Beneath
us stretched the desert, and beyond it a broad belt of fantastically
shaped, snow-clad mountains, hundreds and hundreds of them; in front, to
the right, to the left, as far as the eye could reach.
"They are just as I saw them in my dream so many years ago," muttered
Leo; "the same, the very same."
"And where was the fiery light?" I asked.
"Yonder, I think;" and he pointed north by east.
"Well, it is not there now," I answered, "and this place is cold."

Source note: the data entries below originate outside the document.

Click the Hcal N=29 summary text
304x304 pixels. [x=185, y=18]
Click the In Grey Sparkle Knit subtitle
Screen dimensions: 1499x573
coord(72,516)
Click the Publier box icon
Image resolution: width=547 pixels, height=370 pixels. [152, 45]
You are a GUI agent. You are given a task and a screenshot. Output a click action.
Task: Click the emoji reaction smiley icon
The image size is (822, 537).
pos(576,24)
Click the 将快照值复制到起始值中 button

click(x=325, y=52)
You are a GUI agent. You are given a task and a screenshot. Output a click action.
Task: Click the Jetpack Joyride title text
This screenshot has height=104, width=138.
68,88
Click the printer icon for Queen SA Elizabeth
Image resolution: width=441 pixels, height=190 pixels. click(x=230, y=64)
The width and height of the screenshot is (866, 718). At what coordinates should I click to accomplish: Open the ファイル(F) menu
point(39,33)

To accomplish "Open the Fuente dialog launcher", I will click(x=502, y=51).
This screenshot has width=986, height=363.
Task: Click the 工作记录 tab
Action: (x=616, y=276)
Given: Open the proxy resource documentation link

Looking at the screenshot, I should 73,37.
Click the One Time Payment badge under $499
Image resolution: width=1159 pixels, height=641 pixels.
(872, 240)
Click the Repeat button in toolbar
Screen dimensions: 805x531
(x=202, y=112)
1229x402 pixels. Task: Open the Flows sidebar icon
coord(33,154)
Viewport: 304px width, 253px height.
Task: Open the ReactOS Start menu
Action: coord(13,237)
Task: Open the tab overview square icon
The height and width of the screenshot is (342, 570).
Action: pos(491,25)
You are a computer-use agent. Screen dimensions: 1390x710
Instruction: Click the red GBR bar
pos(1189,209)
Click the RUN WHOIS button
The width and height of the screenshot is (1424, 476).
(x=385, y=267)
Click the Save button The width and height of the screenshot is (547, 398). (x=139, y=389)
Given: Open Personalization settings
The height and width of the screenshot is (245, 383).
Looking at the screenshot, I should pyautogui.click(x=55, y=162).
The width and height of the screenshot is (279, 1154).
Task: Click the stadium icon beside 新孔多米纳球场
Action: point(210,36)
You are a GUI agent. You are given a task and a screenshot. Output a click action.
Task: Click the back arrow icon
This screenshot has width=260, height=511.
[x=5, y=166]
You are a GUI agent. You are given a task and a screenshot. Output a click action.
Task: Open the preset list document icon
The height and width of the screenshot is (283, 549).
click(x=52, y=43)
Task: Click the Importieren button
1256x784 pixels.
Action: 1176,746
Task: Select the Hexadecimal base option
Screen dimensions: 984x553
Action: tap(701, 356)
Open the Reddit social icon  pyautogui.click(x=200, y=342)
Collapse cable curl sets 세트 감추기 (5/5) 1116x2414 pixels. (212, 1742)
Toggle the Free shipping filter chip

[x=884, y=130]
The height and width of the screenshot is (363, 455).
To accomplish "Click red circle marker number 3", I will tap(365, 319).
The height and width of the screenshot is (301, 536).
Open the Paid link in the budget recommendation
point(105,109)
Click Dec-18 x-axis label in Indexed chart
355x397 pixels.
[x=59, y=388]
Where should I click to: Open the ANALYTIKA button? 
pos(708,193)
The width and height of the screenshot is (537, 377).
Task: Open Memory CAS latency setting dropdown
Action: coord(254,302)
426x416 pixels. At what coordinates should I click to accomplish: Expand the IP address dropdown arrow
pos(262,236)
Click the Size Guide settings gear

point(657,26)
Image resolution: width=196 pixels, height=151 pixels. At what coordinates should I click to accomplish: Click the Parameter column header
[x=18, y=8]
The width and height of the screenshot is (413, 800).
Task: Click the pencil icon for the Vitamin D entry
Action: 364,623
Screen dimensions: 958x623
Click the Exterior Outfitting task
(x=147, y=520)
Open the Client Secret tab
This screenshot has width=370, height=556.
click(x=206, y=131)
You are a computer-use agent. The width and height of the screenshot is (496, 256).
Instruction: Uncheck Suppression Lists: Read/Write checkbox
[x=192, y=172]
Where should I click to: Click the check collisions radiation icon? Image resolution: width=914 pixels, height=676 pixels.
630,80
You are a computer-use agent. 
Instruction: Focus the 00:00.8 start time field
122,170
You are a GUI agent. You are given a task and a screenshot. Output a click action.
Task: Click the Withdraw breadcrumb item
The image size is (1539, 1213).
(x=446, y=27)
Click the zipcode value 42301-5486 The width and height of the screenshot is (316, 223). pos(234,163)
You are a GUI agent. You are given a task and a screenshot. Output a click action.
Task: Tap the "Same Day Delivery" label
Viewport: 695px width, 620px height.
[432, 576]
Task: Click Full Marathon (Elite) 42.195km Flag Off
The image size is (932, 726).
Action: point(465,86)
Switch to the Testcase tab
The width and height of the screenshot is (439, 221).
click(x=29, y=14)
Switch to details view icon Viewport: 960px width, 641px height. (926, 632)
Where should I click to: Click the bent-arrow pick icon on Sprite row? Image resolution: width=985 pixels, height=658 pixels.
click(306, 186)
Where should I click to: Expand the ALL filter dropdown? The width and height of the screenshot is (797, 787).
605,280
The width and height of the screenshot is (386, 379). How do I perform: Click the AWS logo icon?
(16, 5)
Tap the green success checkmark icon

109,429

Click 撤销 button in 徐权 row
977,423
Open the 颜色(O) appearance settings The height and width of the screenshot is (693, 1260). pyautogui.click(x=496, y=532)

So, since it was dangerous to linger, lest the darkness should overtake
us on our return journey, we descended the peak again, reaching the cave
about sunset. The next four days we spent in the same way. Every morning
we crawled up those wearisome banks of snow, and every afternoon we
slid and tobogganed down them again, till I grew heartily tired of the
exercise.
On the fourth night, instead of coming to sleep in the tent Leo sat
himself down at the entrance to the cave. I asked him why he did this,
but he answered impatiently, because he wished it, so I left him alone.
I could see, indeed, that he was in a strange and irritable mood, for
the failure of our search oppressed him. Moreover, we knew, both of us,
that it could not be much prolonged, since the weather might break at
any moment, when ascents of the mountain would become impossible.
In the middle of the night I was awakened by Leo shaking me and
saying--"Come here, Horace, I have something to show you.